Jason Mraz Introduces Dave Matthews To His Rocket, Gives America The 'Remedy'

Singer currently performing string of North American dates; will play Japan, England in September.

A year ago, Jason Mraz jubilantly drove a pickup from San Diego to play three unpaid shows in the parking lot of the Gorge Amphitheater near Seattle.

Sure, he had to bring his own PA, but the Mechanicsville, Virginia, singer/songwriter was opening for his heroes from nearby Charlottesville — the Dave Matthews Band.

And it would only get better.

"I'm in the middle of a song [on the second day] and slowly people are like standing up like gophers or something," Mraz said, impersonating the crowd. "And they're like, [sniffing], they can smell Dave Matthews, right. And suddenly they just start rushing the area and they're freaking out. And I'm like, 'This song ... They love this song!' I had no idea, you know, until I realized they were looking through me, behind the stage. And I glance over there, and I'm like, 'Christ, it's Matthews, what's he doing out here?' But it was cool, he came out to one of my favorite songs."

Matthews approached Mraz after the show and wished him luck. "Not in music, but on the stage, because it was a hazardous area," Mraz said, referring to the rickety platform on which he was performing. However, it would not be their last encounter.

"The next day, in the middle of our set, here he comes again, strolling up. I think showing off for the DVD that he was filming because there were choppers overhead," Mraz recalled, sitting in the restroom stall of a New York club, the location he selected for his first MTV News interview. "He came up and was like, 'You mind if I bogart your stage?,' you know, in that Dave Matthews mumble. I passed him my guitar, went over to the side, smoked a cigarette, and couldn't believe it."

Three months later, Mraz joined Matthews for several arena dates, this time in a real opening slot.

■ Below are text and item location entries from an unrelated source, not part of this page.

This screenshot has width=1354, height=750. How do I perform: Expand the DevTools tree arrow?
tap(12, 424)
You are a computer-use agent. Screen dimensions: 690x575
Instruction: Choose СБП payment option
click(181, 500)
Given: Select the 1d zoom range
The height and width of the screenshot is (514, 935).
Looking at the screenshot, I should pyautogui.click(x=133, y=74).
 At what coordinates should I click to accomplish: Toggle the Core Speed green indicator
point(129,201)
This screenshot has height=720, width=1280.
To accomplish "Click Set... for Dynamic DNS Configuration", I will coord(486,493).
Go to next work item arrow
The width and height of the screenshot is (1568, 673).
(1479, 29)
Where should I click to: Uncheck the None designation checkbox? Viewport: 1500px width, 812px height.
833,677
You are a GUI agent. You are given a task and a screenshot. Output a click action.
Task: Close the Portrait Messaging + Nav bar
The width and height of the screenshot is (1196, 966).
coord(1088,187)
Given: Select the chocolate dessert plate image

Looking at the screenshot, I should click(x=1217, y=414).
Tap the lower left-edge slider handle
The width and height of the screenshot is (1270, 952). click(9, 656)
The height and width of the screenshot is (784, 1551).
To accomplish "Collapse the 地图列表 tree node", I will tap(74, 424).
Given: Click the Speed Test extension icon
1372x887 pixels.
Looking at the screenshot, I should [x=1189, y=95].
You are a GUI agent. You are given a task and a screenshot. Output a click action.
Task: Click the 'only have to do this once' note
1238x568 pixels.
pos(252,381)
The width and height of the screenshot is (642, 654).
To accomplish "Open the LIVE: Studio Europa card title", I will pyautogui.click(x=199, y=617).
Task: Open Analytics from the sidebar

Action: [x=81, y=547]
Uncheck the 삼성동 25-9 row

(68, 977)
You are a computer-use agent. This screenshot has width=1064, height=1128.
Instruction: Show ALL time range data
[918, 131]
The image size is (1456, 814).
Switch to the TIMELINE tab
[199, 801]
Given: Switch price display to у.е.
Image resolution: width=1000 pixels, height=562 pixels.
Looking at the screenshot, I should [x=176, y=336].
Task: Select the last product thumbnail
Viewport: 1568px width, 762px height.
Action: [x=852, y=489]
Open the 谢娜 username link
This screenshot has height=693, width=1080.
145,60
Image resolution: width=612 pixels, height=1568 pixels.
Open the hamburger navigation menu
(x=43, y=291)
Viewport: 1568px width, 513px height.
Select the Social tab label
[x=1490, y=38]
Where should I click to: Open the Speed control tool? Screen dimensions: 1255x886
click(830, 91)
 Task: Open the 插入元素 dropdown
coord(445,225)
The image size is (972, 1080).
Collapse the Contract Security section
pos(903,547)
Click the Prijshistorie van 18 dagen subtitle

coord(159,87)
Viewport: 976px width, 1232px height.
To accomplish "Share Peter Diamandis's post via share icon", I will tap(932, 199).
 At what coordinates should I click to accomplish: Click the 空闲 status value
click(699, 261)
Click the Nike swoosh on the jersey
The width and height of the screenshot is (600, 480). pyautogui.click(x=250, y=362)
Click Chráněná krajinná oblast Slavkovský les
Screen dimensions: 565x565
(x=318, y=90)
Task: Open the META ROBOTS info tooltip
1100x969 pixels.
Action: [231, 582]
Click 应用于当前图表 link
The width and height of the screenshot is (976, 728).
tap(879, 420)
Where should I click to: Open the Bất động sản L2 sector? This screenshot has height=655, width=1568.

It was right around the time his debut album, Waiting for My Rocket to Come, was released and Ryan Seacrest was introducing "Remedy (I Won't Worry)" as the most requested song on [L.A.'s] KIIS-FM. The song has been gaining momentum at radio and video outlets ever since and is currently #12 on Billboard's Top 40.

Mraz co-wrote "The Remedy" with Avril Lavigne hitmakers the Matrix and although the song is catchier than a commercial jingle — particularly the chorus: "The remedy is the experience/ It is a dangerous liaison" — it was actually inspired by a close friend who survived bone cancer.

"It was just such a surprise, you know? Like, we grew up together, we drank the same water, everything we did was identical, so why do I have a record deal and why is he in the hospital?" Mraz recalled. "That was kind of the initial feeling, but we spoke every day and he was like, 'Dude, don't sweat it, you know? I'm just going to go into the hospital, get this done, no big deal.' And he did.

"Cancer treatment is a very positive experience," he continued. "Everybody I've met anyway, they keep the most positive attitude because it really is the power of positive thinking that heals, and that's what the song is about ... and I kind of let the idea that I learned through him and through the ordeal flow over into a healing song for all of America and all of its recent tragedies as well."

Like "The Remedy," the songs on Waiting for My Rocket to Come find Mraz reflecting on his own everyday experiences or those affecting people around him, including falling in love ("Who Needs Shelter") and out of love ("Absolutely Zero").

"There's a song on the album, 'I'll Do Anything,' which is about this guy who is willing to do anything, say anything, full of one-liners, just to get laid, basically, so I put myself in his shoes for that song," Mraz said laughing. "Everything is based on relationships that I've witnessed — family, friends, labelmates, anyone."

Musically, Mraz injects his roots-rock with elements of reggae, blues and country, and occasionally delivers his lyrics like a rapper.

"I know a lot of guys out there who are playing music now [and] who are doing what I do, and I think that's from ... [if] you ask anybody what kind of music they listen to nowadays, they say, 'a little bit of everything,' " Mraz theorized. "And that's the worst answer in the world. It's boring, but it's true. We all listen to all kinds of music now, you know, from hip-hop to ... even there's a bit of country that we're all into — or alt-country — or some dub or some, you know, some pop music. I love Kelly Clarkson! C'mon, are you kidding me?"

Mraz is currently wrapping up a string of North American dates, which will be followed in September with tours of Japan and England.